# REQUIRED ACTION
Search the entries below for the word "computer", then copy each line in which it is found.
==== STUDY MATERIAL
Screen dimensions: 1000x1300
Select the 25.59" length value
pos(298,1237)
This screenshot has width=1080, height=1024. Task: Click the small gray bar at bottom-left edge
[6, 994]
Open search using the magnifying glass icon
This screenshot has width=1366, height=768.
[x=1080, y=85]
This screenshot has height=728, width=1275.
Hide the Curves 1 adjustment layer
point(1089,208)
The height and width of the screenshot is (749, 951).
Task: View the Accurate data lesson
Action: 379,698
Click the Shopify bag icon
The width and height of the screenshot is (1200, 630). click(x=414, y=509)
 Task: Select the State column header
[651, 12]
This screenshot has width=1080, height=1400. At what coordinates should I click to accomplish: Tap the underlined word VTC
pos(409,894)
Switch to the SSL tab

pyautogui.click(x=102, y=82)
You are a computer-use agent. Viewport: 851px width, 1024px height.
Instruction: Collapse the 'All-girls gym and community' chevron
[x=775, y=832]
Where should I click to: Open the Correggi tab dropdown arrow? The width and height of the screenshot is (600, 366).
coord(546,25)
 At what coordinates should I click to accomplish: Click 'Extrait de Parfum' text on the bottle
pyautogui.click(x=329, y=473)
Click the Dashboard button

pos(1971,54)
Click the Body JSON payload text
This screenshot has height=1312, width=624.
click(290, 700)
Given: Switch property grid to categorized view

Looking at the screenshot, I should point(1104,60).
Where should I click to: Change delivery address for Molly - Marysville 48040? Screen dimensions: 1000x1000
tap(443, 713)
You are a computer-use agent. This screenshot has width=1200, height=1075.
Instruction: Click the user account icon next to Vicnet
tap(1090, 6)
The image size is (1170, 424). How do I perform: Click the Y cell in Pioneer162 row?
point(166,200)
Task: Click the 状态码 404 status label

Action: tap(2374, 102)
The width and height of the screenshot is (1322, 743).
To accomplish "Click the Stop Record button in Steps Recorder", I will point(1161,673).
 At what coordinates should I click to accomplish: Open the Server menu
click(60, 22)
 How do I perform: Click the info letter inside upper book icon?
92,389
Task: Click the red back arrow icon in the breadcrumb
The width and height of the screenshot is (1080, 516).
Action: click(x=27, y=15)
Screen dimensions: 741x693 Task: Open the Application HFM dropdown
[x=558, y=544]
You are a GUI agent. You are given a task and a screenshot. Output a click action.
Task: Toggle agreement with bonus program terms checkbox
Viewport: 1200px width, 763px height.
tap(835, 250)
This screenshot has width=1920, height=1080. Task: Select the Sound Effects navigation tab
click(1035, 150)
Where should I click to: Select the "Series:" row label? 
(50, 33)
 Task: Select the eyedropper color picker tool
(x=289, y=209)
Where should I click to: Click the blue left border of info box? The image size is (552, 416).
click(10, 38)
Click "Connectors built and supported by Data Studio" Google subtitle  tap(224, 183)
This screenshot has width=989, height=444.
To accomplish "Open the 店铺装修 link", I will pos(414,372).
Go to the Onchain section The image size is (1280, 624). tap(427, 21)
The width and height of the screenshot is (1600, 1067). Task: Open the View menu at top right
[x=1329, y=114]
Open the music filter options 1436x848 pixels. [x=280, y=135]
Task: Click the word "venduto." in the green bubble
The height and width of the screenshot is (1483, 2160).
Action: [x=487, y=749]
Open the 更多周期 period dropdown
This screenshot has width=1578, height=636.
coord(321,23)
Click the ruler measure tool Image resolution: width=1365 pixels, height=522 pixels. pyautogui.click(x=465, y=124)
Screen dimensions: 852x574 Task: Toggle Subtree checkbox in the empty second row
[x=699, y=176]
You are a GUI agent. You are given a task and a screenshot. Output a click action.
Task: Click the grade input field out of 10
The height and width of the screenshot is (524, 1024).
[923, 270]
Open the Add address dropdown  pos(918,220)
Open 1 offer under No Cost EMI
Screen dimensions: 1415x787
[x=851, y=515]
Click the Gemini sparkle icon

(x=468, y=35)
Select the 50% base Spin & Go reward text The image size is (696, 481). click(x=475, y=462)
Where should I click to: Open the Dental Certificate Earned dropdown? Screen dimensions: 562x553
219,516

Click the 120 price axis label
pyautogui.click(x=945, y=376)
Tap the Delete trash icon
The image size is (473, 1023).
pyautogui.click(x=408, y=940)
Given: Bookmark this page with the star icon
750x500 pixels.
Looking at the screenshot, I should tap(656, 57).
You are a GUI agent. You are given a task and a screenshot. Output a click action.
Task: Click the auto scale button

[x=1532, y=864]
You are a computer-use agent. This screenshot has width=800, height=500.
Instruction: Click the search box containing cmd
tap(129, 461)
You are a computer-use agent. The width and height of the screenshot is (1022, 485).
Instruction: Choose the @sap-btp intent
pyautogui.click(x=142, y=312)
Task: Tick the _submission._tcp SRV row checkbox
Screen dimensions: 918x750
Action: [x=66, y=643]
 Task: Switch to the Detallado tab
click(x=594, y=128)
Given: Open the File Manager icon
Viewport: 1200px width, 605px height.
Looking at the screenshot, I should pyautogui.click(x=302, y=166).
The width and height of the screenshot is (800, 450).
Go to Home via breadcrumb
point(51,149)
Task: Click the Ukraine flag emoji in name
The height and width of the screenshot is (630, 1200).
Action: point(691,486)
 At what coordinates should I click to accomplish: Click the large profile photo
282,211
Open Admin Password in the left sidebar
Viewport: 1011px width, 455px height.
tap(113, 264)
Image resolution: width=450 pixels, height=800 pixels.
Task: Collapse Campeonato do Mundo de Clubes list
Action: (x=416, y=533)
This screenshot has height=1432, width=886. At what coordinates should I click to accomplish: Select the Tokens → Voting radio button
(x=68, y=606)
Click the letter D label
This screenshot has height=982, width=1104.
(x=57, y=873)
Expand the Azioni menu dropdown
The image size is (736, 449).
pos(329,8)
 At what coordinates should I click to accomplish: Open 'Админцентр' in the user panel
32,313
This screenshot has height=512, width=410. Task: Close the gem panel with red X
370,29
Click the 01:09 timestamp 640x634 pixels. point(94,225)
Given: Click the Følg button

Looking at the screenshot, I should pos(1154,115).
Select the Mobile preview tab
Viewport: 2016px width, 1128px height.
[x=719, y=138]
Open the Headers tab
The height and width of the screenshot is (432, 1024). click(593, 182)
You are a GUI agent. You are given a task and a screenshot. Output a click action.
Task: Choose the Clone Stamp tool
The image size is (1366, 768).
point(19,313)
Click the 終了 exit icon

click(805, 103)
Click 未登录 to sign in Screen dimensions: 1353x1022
========
# SOLUTION FOR THIS TASK
You are a computer-use agent. Viewport: 851px width, 1024px height.
You are a computer-use agent. This screenshot has width=1200, height=1075.
You are a computer-use agent. This screenshot has width=800, height=500.
You are a computer-use agent. The width and height of the screenshot is (1022, 485).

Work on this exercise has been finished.